Thank you for responding and just to make things clear, I didn't consider you as part of the posters I'm criticizing. The statements you posted is exactly what I meant when the sentencing length cannot be compared if the crimes are completely different. Each crime has different setencing length but there are many factors that involves when it comes to sentencing. Sentencing of 1st degree murder can sometimes be much shorter than fraud if the amout of money defrauded is substantial (ex. Madoff case). In that case, one can argue that a life is worth less than people losing money when taking a glance at the surface only.

The reason I commented wanted to point this out because one poster commented the situation like this:

So this is the state of the japanese judicial system:

The guy who writes Rurouni Kenshin owns actual child porn: a small fine.

The guy who scans Rurouni Kenshin and puts it online: 3 years in jail.

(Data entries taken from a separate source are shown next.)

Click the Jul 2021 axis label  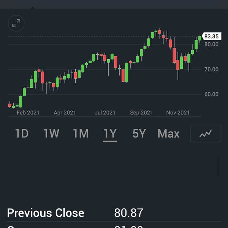pyautogui.click(x=105, y=113)
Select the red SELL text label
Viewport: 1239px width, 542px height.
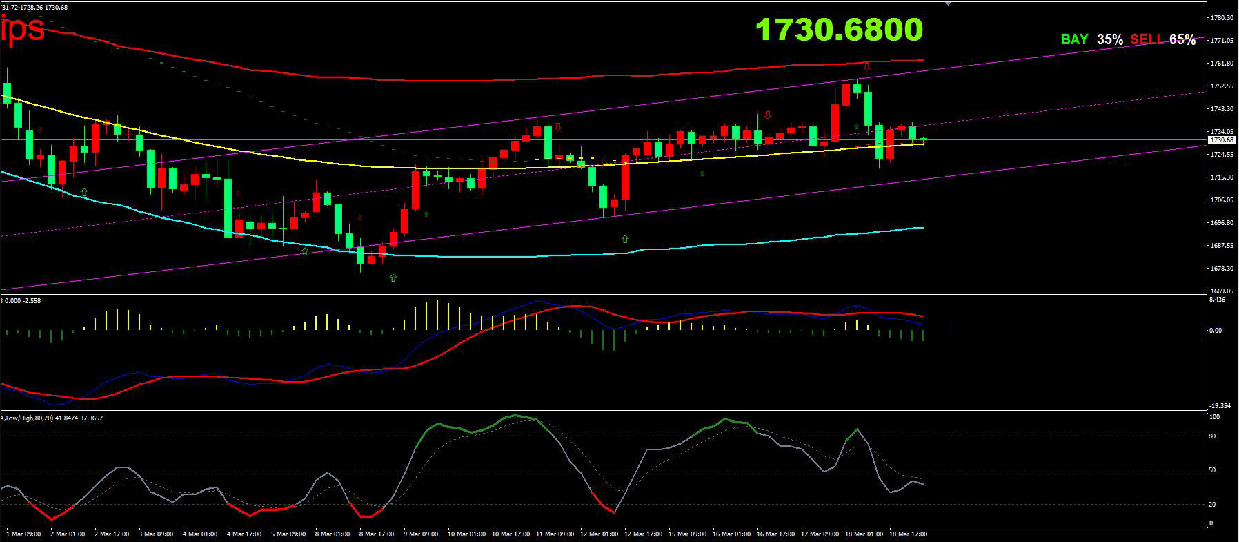(1147, 39)
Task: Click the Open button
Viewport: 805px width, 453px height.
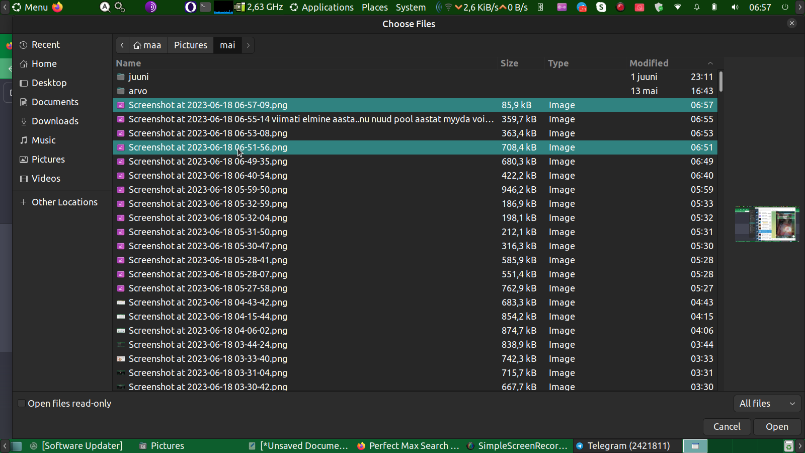Action: (x=776, y=427)
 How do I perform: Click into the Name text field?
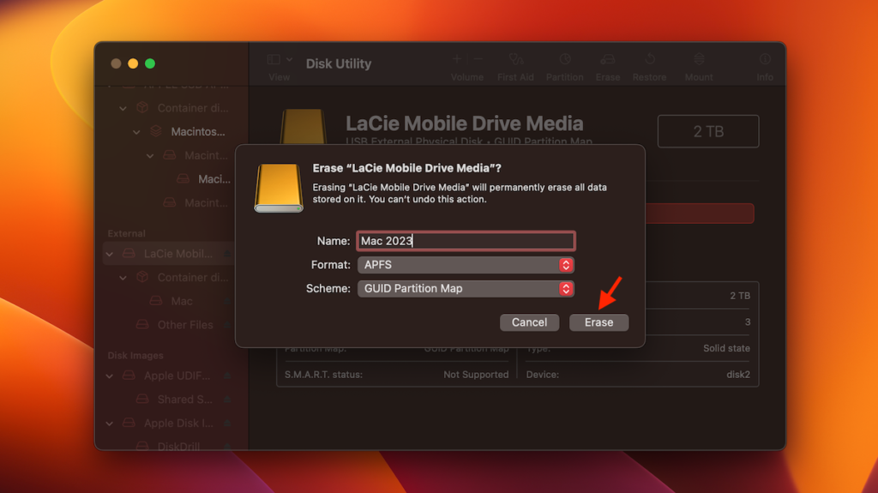coord(466,241)
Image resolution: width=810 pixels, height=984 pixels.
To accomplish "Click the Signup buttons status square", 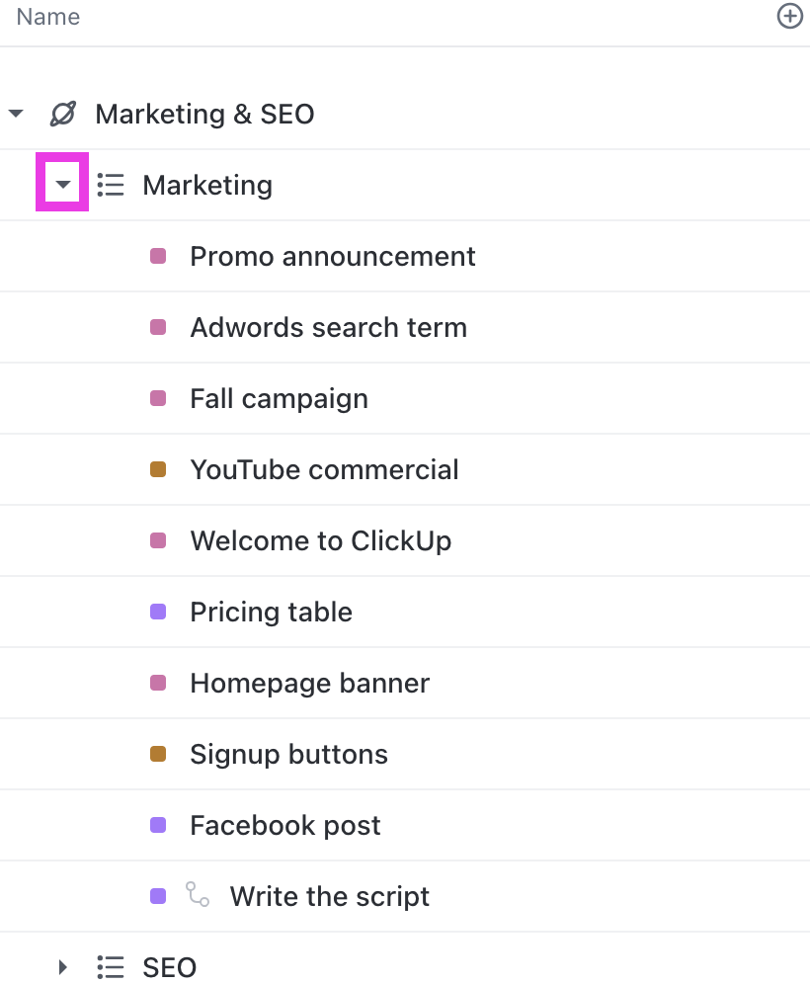I will pyautogui.click(x=158, y=755).
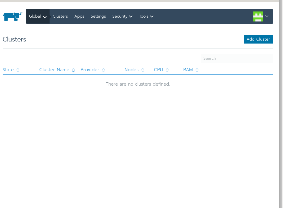283x208 pixels.
Task: Sort by the Cluster Name column header
Action: pos(54,70)
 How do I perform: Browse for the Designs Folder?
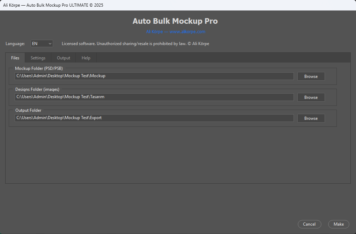coord(311,97)
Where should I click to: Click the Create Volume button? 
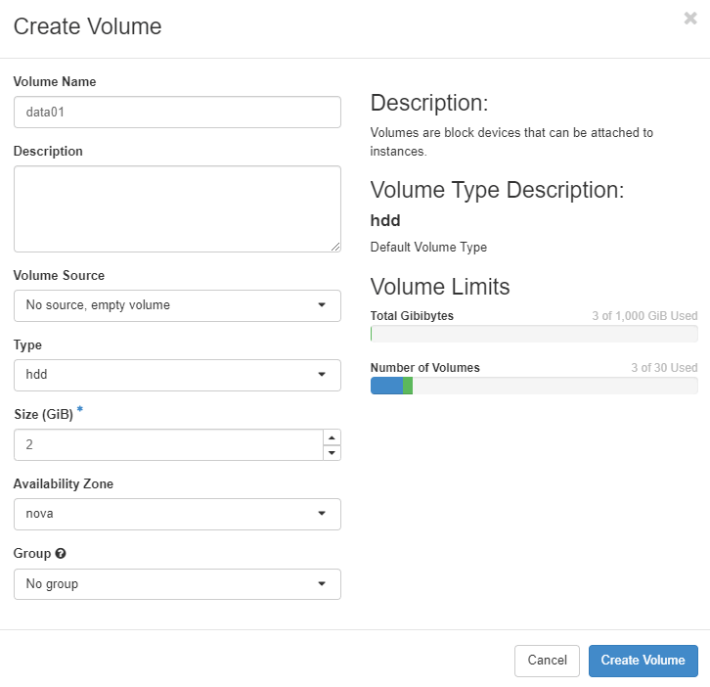(643, 661)
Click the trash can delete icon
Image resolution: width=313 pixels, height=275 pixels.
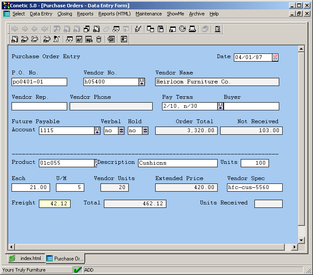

The first case is about "mere" possession. This case is about profiting off of copyrighted materials and other factors I mentioned that adds various counts to the charges which can easily add up the time in sentencing. That's why I brought up an example that if they author went to the lengths of what this guy did, you will definitely see a difference in the sentencing.

JJ JetplaneToday  10:40 am JST

@Yumster

comparing apples and oranges 

When it comes to comparing the different cases it is not a comparing two unlike situations. Because what people are comparing are sentencing patterns where the more severe crimes to public saftey are sentenced more on the minimum side and the blue collar crimes are sentenced more on the maximum.

People on this site just willynilly throw out "oh the justice system here...." without even knowing the fundamentals of the justice system. Many just comment just to spite and think they know it enough since they've watched so many law and order series. The truth is, it is more complicated than that and sometimes the occasional oddball case will make it through the news while all the mundane court cases will be processed as always. People then react on a kneejerk reaction based on emotions rather than logic all the while feigning "competence" on knowing the justice system.